What you have to do: What you return must match every record word for word.

Information supplied START

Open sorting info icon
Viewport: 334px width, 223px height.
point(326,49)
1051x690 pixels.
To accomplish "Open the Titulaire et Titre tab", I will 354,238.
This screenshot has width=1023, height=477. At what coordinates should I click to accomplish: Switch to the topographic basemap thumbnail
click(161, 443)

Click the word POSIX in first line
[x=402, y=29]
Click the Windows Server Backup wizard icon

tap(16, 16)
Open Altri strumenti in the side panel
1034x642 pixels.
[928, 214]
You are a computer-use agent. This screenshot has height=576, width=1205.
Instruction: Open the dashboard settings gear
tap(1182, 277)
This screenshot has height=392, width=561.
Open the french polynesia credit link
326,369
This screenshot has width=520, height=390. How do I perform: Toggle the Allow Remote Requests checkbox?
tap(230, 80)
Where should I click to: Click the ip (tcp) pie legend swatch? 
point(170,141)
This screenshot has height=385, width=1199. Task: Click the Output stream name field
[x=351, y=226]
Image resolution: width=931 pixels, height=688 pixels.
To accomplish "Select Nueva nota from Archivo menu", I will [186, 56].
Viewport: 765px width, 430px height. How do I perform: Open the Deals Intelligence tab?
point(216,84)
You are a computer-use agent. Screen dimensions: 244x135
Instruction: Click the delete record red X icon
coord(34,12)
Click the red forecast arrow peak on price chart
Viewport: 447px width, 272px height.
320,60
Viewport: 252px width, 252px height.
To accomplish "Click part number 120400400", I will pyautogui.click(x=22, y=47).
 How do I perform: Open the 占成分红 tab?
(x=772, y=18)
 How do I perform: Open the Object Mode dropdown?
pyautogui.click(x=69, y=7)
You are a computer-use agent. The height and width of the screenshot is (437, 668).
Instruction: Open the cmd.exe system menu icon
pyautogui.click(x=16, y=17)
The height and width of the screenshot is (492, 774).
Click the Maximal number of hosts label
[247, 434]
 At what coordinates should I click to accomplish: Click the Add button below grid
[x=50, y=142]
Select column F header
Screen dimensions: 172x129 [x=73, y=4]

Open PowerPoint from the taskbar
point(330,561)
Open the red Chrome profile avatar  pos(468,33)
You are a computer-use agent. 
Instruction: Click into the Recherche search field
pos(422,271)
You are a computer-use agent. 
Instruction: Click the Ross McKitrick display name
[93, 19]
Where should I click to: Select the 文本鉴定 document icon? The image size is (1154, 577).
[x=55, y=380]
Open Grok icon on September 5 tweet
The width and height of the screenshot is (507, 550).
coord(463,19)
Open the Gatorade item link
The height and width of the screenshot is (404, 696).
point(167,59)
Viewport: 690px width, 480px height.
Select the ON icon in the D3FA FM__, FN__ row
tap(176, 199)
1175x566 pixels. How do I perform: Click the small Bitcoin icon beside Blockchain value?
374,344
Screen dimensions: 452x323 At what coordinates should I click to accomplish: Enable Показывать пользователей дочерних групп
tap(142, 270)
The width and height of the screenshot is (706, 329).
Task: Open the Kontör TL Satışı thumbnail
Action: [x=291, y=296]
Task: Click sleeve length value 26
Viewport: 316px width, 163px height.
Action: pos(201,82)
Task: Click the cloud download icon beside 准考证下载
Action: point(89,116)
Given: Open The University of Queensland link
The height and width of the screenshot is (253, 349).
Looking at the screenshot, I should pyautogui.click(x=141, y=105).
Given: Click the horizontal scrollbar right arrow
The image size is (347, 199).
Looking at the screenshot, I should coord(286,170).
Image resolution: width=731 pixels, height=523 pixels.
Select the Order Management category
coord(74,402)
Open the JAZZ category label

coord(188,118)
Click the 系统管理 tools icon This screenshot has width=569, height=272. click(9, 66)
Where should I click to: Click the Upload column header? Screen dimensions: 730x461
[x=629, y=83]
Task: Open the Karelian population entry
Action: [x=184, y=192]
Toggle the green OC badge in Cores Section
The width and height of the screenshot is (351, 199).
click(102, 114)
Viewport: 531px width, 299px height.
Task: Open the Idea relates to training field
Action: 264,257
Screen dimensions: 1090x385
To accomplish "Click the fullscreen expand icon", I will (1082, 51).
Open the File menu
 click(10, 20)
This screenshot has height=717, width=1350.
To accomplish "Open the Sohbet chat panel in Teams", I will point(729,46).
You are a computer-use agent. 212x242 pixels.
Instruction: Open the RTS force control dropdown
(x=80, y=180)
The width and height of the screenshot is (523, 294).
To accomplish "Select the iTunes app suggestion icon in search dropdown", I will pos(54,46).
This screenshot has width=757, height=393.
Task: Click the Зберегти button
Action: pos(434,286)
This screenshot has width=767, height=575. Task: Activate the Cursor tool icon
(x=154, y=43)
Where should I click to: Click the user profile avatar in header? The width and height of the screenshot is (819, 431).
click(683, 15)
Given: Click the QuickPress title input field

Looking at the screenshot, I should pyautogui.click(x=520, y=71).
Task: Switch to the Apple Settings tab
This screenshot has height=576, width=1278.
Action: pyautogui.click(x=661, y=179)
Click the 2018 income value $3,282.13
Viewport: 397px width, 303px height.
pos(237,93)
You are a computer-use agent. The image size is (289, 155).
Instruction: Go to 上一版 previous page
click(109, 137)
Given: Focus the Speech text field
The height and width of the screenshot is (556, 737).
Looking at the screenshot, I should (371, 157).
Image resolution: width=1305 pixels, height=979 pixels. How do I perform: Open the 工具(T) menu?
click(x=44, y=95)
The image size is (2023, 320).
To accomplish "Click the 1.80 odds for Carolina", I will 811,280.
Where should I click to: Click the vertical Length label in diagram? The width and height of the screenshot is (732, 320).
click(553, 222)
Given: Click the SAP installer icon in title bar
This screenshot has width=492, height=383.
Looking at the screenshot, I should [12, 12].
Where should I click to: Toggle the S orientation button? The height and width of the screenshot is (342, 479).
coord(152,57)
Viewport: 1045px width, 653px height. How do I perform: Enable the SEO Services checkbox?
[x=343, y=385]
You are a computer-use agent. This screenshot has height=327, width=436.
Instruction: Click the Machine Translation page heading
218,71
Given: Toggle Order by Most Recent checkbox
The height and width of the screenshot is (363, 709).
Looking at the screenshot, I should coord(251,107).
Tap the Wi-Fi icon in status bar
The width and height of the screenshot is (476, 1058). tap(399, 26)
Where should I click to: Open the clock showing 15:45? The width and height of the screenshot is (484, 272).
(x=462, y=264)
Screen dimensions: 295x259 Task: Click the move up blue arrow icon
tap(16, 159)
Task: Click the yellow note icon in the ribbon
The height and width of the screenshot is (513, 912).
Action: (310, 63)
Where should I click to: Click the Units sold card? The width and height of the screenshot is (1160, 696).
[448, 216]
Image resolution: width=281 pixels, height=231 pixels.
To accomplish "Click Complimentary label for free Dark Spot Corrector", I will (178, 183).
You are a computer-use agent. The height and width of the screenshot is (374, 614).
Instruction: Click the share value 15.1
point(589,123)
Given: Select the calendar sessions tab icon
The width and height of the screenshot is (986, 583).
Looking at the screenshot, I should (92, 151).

Information supplied END

Response below:
Open sorting info icon
Viewport: 334px width, 223px height.
point(326,49)
1051x690 pixels.
To accomplish "Open the Titulaire et Titre tab", I will 354,238.
This screenshot has width=1023, height=477. At what coordinates should I click to accomplish: Switch to the topographic basemap thumbnail
click(161, 443)

Click the word POSIX in first line
[x=402, y=29]
Click the Windows Server Backup wizard icon

tap(16, 16)
Open Altri strumenti in the side panel
1034x642 pixels.
[928, 214]
You are a computer-use agent. This screenshot has height=576, width=1205.
Instruction: Open the dashboard settings gear
tap(1182, 277)
This screenshot has height=392, width=561.
Open the french polynesia credit link
326,369
This screenshot has width=520, height=390. How do I perform: Toggle the Allow Remote Requests checkbox?
tap(230, 80)
Where should I click to: Click the ip (tcp) pie legend swatch? 
point(170,141)
This screenshot has height=385, width=1199. Task: Click the Output stream name field
[x=351, y=226]
Image resolution: width=931 pixels, height=688 pixels.
To accomplish "Select Nueva nota from Archivo menu", I will [186, 56].
Viewport: 765px width, 430px height. How do I perform: Open the Deals Intelligence tab?
point(216,84)
You are a computer-use agent. Screen dimensions: 244x135
Instruction: Click the delete record red X icon
coord(34,12)
Click the red forecast arrow peak on price chart
Viewport: 447px width, 272px height.
320,60
Viewport: 252px width, 252px height.
To accomplish "Click part number 120400400", I will pyautogui.click(x=22, y=47).
 How do I perform: Open the 占成分红 tab?
(x=772, y=18)
 How do I perform: Open the Object Mode dropdown?
pyautogui.click(x=69, y=7)
You are a computer-use agent. The height and width of the screenshot is (437, 668).
Instruction: Open the cmd.exe system menu icon
pyautogui.click(x=16, y=17)
The height and width of the screenshot is (492, 774).
Click the Maximal number of hosts label
[247, 434]
 At what coordinates should I click to accomplish: Click the Add button below grid
[x=50, y=142]
Select column F header
Screen dimensions: 172x129 [x=73, y=4]

Open PowerPoint from the taskbar
point(330,561)
Open the red Chrome profile avatar  pos(468,33)
You are a computer-use agent. 
Instruction: Click into the Recherche search field
pos(422,271)
You are a computer-use agent. 
Instruction: Click the Ross McKitrick display name
[93, 19]
Where should I click to: Select the 文本鉴定 document icon? The image size is (1154, 577).
[x=55, y=380]
Open Grok icon on September 5 tweet
The width and height of the screenshot is (507, 550).
coord(463,19)
Open the Gatorade item link
The height and width of the screenshot is (404, 696).
point(167,59)
Viewport: 690px width, 480px height.
Select the ON icon in the D3FA FM__, FN__ row
tap(176, 199)
1175x566 pixels. How do I perform: Click the small Bitcoin icon beside Blockchain value?
374,344
Screen dimensions: 452x323 At what coordinates should I click to accomplish: Enable Показывать пользователей дочерних групп
tap(142, 270)
The width and height of the screenshot is (706, 329).
Task: Open the Kontör TL Satışı thumbnail
Action: [x=291, y=296]
Task: Click sleeve length value 26
Viewport: 316px width, 163px height.
Action: pos(201,82)
Task: Click the cloud download icon beside 准考证下载
Action: point(89,116)
Given: Open The University of Queensland link
The height and width of the screenshot is (253, 349).
Looking at the screenshot, I should pyautogui.click(x=141, y=105).
Given: Click the horizontal scrollbar right arrow
The image size is (347, 199).
Looking at the screenshot, I should coord(286,170).
Image resolution: width=731 pixels, height=523 pixels.
Select the Order Management category
coord(74,402)
Open the JAZZ category label

coord(188,118)
Click the 系统管理 tools icon This screenshot has width=569, height=272. click(9, 66)
Where should I click to: Click the Upload column header? Screen dimensions: 730x461
[x=629, y=83]
Task: Open the Karelian population entry
Action: [x=184, y=192]
Toggle the green OC badge in Cores Section
The width and height of the screenshot is (351, 199).
click(102, 114)
Viewport: 531px width, 299px height.
Task: Open the Idea relates to training field
Action: 264,257
Screen dimensions: 1090x385
To accomplish "Click the fullscreen expand icon", I will (1082, 51).
Open the File menu
 click(10, 20)
This screenshot has height=717, width=1350.
To accomplish "Open the Sohbet chat panel in Teams", I will point(729,46).
You are a computer-use agent. 212x242 pixels.
Instruction: Open the RTS force control dropdown
(x=80, y=180)
The width and height of the screenshot is (523, 294).
To accomplish "Select the iTunes app suggestion icon in search dropdown", I will pos(54,46).
This screenshot has width=757, height=393.
Task: Click the Зберегти button
Action: pos(434,286)
This screenshot has width=767, height=575. Task: Activate the Cursor tool icon
(x=154, y=43)
Where should I click to: Click the user profile avatar in header? The width and height of the screenshot is (819, 431).
click(683, 15)
Given: Click the QuickPress title input field

Looking at the screenshot, I should pyautogui.click(x=520, y=71).
Task: Switch to the Apple Settings tab
This screenshot has height=576, width=1278.
Action: pyautogui.click(x=661, y=179)
Click the 2018 income value $3,282.13
Viewport: 397px width, 303px height.
pos(237,93)
You are a computer-use agent. The image size is (289, 155).
Instruction: Go to 上一版 previous page
click(109, 137)
Given: Focus the Speech text field
The height and width of the screenshot is (556, 737).
Looking at the screenshot, I should (371, 157).
Image resolution: width=1305 pixels, height=979 pixels. How do I perform: Open the 工具(T) menu?
click(x=44, y=95)
The image size is (2023, 320).
To accomplish "Click the 1.80 odds for Carolina", I will 811,280.
Where should I click to: Click the vertical Length label in diagram? The width and height of the screenshot is (732, 320).
click(553, 222)
Given: Click the SAP installer icon in title bar
This screenshot has width=492, height=383.
Looking at the screenshot, I should [12, 12].
Where should I click to: Toggle the S orientation button? The height and width of the screenshot is (342, 479).
coord(152,57)
Viewport: 1045px width, 653px height. How do I perform: Enable the SEO Services checkbox?
[x=343, y=385]
You are a computer-use agent. This screenshot has height=327, width=436.
Instruction: Click the Machine Translation page heading
218,71
Given: Toggle Order by Most Recent checkbox
The height and width of the screenshot is (363, 709).
Looking at the screenshot, I should coord(251,107).
Tap the Wi-Fi icon in status bar
The width and height of the screenshot is (476, 1058). tap(399, 26)
Where should I click to: Open the clock showing 15:45? The width and height of the screenshot is (484, 272).
(x=462, y=264)
Screen dimensions: 295x259 Task: Click the move up blue arrow icon
tap(16, 159)
Task: Click the yellow note icon in the ribbon
The height and width of the screenshot is (513, 912).
Action: (310, 63)
Where should I click to: Click the Units sold card? The width and height of the screenshot is (1160, 696).
[448, 216]
Image resolution: width=281 pixels, height=231 pixels.
To accomplish "Click Complimentary label for free Dark Spot Corrector", I will (178, 183).
You are a computer-use agent. The height and width of the screenshot is (374, 614).
Instruction: Click the share value 15.1
point(589,123)
Given: Select the calendar sessions tab icon
The width and height of the screenshot is (986, 583).
Looking at the screenshot, I should (92, 151).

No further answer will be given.